- _Assignment_
Start at the line with "Fall 2024 Schedule [link] (134, 328)" in the records below, stop at the line with "Ukwenza Amabhokisi, Izigqoko", and return every line in that span exactly, the two end lines included.

Stored data:
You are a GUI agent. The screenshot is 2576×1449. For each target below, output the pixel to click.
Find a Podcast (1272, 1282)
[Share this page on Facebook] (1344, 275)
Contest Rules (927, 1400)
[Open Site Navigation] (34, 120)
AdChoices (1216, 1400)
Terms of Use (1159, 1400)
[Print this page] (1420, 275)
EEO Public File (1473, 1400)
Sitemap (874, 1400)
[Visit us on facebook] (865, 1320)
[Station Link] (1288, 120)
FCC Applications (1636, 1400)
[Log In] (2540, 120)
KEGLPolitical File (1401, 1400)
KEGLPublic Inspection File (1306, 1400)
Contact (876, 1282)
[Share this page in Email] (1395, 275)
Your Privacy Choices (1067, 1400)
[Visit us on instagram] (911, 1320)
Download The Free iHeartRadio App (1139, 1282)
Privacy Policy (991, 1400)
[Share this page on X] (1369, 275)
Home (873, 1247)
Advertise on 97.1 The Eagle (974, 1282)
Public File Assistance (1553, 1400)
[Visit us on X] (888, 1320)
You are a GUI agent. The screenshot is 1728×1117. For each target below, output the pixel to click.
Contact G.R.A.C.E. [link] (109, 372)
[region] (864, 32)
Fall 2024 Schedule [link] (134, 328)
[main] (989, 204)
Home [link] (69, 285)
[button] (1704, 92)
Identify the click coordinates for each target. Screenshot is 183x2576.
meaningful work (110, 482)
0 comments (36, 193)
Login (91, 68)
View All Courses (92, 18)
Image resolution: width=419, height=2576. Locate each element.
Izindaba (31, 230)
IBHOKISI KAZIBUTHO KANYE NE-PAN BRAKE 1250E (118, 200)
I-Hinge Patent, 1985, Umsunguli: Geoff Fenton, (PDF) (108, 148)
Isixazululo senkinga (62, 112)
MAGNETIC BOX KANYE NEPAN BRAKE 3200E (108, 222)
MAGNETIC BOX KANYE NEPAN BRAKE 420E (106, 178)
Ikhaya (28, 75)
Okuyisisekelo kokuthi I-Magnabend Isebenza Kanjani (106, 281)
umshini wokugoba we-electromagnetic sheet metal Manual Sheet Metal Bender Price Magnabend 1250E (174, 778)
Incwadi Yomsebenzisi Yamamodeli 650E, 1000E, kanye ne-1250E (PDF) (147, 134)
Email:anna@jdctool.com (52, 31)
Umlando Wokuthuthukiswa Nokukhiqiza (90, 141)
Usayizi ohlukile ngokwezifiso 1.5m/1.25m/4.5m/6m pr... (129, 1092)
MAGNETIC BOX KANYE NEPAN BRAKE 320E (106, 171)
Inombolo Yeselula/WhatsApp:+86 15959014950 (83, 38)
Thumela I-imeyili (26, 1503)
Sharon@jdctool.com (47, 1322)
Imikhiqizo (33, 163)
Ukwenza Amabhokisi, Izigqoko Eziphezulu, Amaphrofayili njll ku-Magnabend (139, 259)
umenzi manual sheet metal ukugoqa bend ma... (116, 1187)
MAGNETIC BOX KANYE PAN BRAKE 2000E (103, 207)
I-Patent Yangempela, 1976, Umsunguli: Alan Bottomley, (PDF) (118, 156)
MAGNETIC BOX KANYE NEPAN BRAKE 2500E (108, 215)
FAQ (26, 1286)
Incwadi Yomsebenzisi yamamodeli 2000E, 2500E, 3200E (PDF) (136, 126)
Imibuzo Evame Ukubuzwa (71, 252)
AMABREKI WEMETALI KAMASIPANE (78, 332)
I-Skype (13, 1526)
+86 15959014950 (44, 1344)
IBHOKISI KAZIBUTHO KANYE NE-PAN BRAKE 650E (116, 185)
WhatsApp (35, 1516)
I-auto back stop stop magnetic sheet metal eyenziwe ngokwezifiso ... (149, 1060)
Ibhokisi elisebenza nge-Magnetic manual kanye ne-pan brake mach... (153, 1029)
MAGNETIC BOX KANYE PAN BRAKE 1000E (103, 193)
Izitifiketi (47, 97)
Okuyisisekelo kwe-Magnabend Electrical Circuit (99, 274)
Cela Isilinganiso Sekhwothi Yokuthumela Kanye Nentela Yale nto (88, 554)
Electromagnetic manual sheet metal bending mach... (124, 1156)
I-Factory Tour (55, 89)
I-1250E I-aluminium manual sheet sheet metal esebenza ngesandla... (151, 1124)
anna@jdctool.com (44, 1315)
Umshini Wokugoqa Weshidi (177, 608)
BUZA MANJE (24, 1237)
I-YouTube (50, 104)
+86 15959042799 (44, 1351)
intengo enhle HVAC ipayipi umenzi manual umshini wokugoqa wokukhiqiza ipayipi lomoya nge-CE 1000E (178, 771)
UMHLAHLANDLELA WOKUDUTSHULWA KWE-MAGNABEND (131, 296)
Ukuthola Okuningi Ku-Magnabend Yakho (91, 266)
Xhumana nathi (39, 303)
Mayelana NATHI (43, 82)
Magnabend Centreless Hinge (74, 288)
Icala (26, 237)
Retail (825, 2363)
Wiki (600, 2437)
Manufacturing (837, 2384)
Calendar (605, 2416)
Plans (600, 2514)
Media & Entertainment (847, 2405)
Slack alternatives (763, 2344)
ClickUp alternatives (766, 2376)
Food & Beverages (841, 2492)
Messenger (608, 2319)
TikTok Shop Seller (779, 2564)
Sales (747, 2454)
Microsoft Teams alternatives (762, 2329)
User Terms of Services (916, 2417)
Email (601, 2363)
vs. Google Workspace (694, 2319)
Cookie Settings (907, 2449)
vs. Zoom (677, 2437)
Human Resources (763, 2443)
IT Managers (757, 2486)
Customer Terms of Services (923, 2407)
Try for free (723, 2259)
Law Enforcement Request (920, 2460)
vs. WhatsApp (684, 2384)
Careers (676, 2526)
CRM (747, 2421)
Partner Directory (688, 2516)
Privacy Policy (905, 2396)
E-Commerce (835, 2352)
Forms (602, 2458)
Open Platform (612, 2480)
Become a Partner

- _Output for this exercise_
Fall 2024 Schedule [link] (134, 328)
[main] (989, 204)
Home [link] (69, 285)
[button] (1704, 92)
Identify the click coordinates for each target. Screenshot is 183x2576.
meaningful work (110, 482)
0 comments (36, 193)
Login (91, 68)
View All Courses (92, 18)
Image resolution: width=419, height=2576. Locate each element.
Izindaba (31, 230)
IBHOKISI KAZIBUTHO KANYE NE-PAN BRAKE 1250E (118, 200)
I-Hinge Patent, 1985, Umsunguli: Geoff Fenton, (PDF) (108, 148)
Isixazululo senkinga (62, 112)
MAGNETIC BOX KANYE NEPAN BRAKE 3200E (108, 222)
MAGNETIC BOX KANYE NEPAN BRAKE 420E (106, 178)
Ikhaya (28, 75)
Okuyisisekelo kokuthi I-Magnabend Isebenza Kanjani (106, 281)
umshini wokugoba we-electromagnetic sheet metal Manual Sheet Metal Bender Price Magnabend 1250E (174, 778)
Incwadi Yomsebenzisi Yamamodeli 650E, 1000E, kanye ne-1250E (PDF) (147, 134)
Email:anna@jdctool.com (52, 31)
Umlando Wokuthuthukiswa Nokukhiqiza (90, 141)
Usayizi ohlukile ngokwezifiso 1.5m/1.25m/4.5m/6m pr... (129, 1092)
MAGNETIC BOX KANYE NEPAN BRAKE 320E (106, 171)
Inombolo Yeselula/WhatsApp:+86 15959014950 (83, 38)
Thumela I-imeyili (26, 1503)
Sharon@jdctool.com (47, 1322)
Imikhiqizo (33, 163)
Ukwenza Amabhokisi, Izigqoko Eziphezulu, Amaphrofayili njll ku-Magnabend (139, 259)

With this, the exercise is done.